Savills sales plunge fails to dampen mood
Property group Savills was buoyant yesterday, despite a 41 per cent slump in first-half underlying pre-tax profit to £19.2m, owing to ailing commercial and residential property markets.
The company saw its shares soar 17 per cent to 283.75p yesterday, as an 88 per cent fall in profits to £2.5m at its residential and commercial sales division failed to dent investor confidence.
And Savills enjoyed good performance from units including its property management arm, where profits jumped 58 per cent, and its consultancy division, which enjoyed a 13 per cent rise. Group revenue fell from £284.2m to £278.1m.
A spokesman for Savills said: “This is a pretty robust set of results while our competitors are having a tough time. Yes, transaction volumes have fallen but that has been made up for by strong performance elsewhere.”

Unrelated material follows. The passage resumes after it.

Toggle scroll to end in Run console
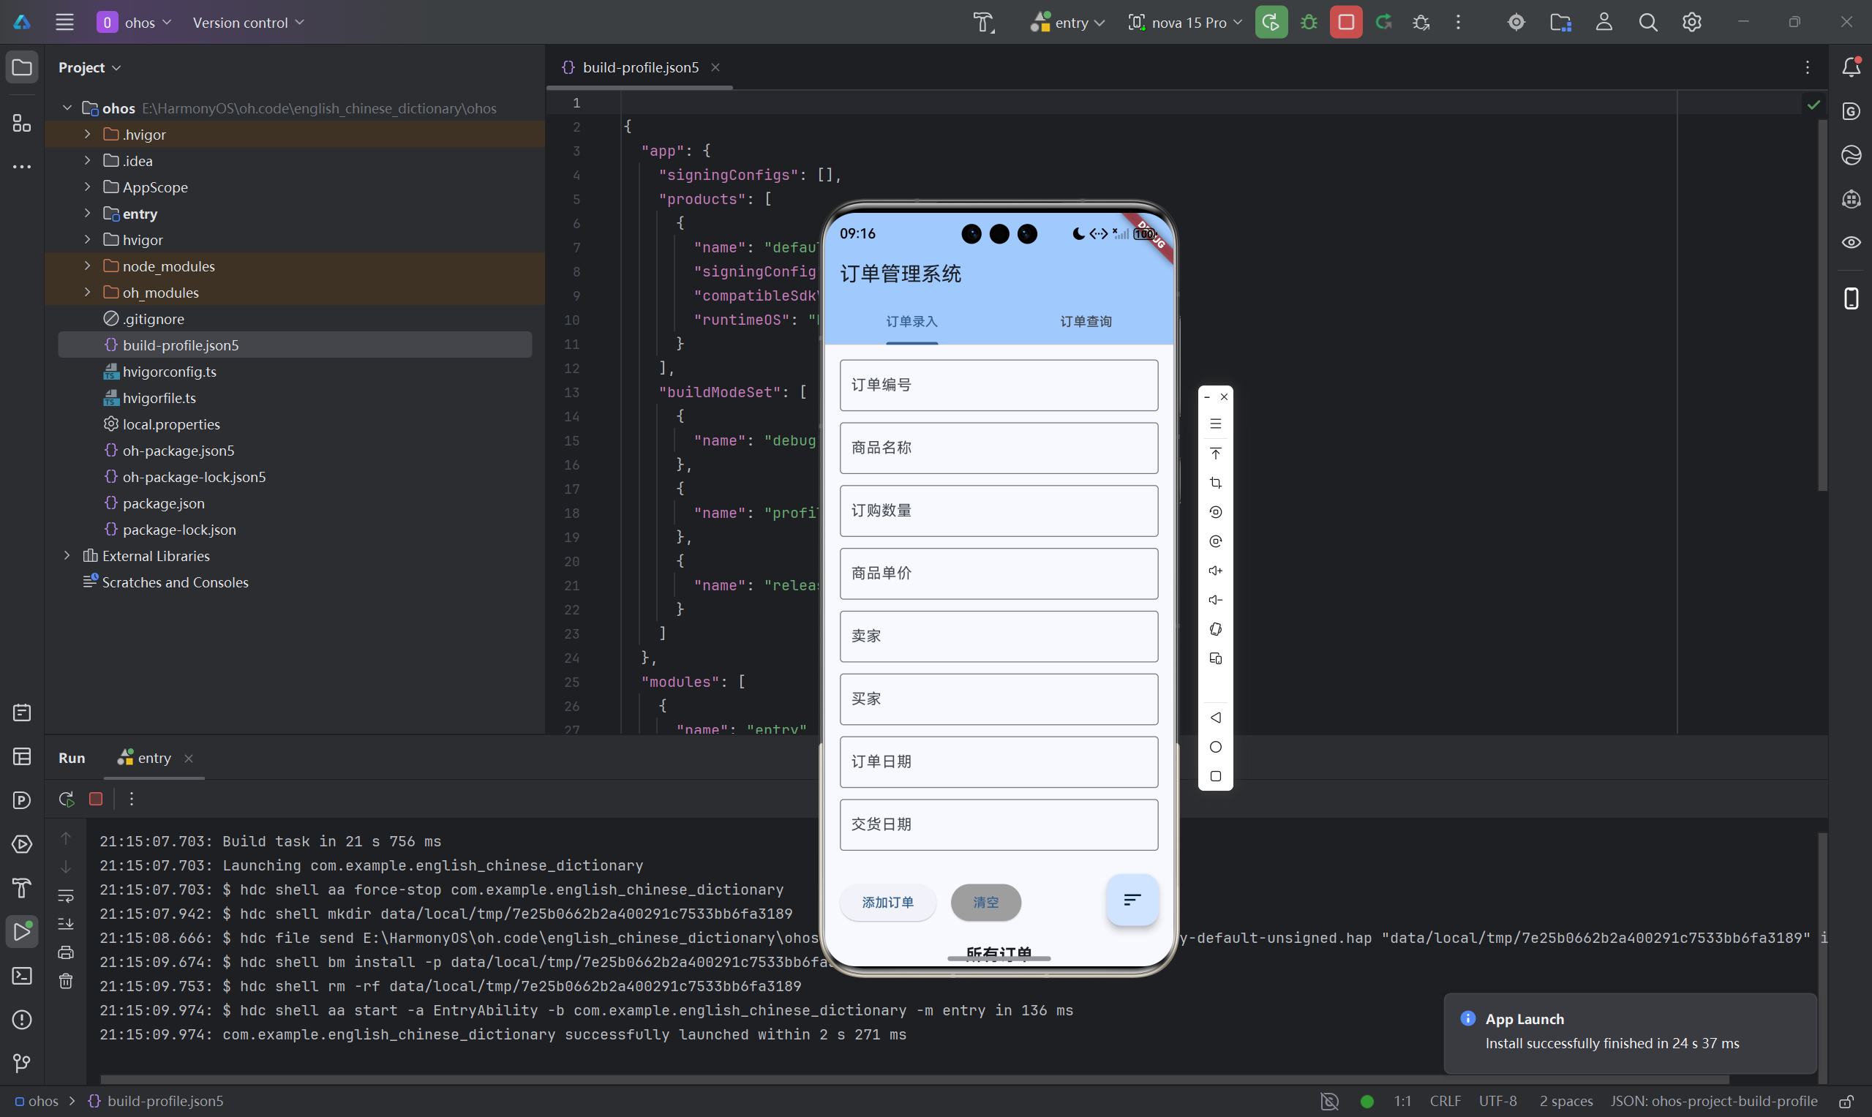The image size is (1872, 1117). point(66,924)
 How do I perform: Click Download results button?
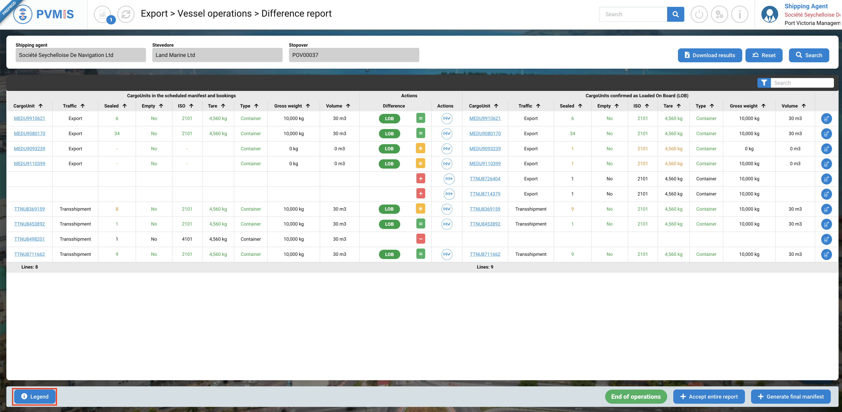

The company said cost-cutting measures were in full swing and it expects to meet its savings target of £20m in 2008 by cutting jobs and reducing costs in marketing, travel and property.
Savills’ financial services arm is also in line for cost-cutting measures, after reporting a 59 per cent drop in profits to £700,000. The company would not say how many jobs might be cut across the group.
However, deteriorating conditions in the housing market continue to cause Savills problems, with transaction volumes in London down 45 per cent on last year as the housing market continued to slow.
The group expects house prices to fall by as much as 25 per cent by the end of next year, before recovering to 2007 levels in 2012.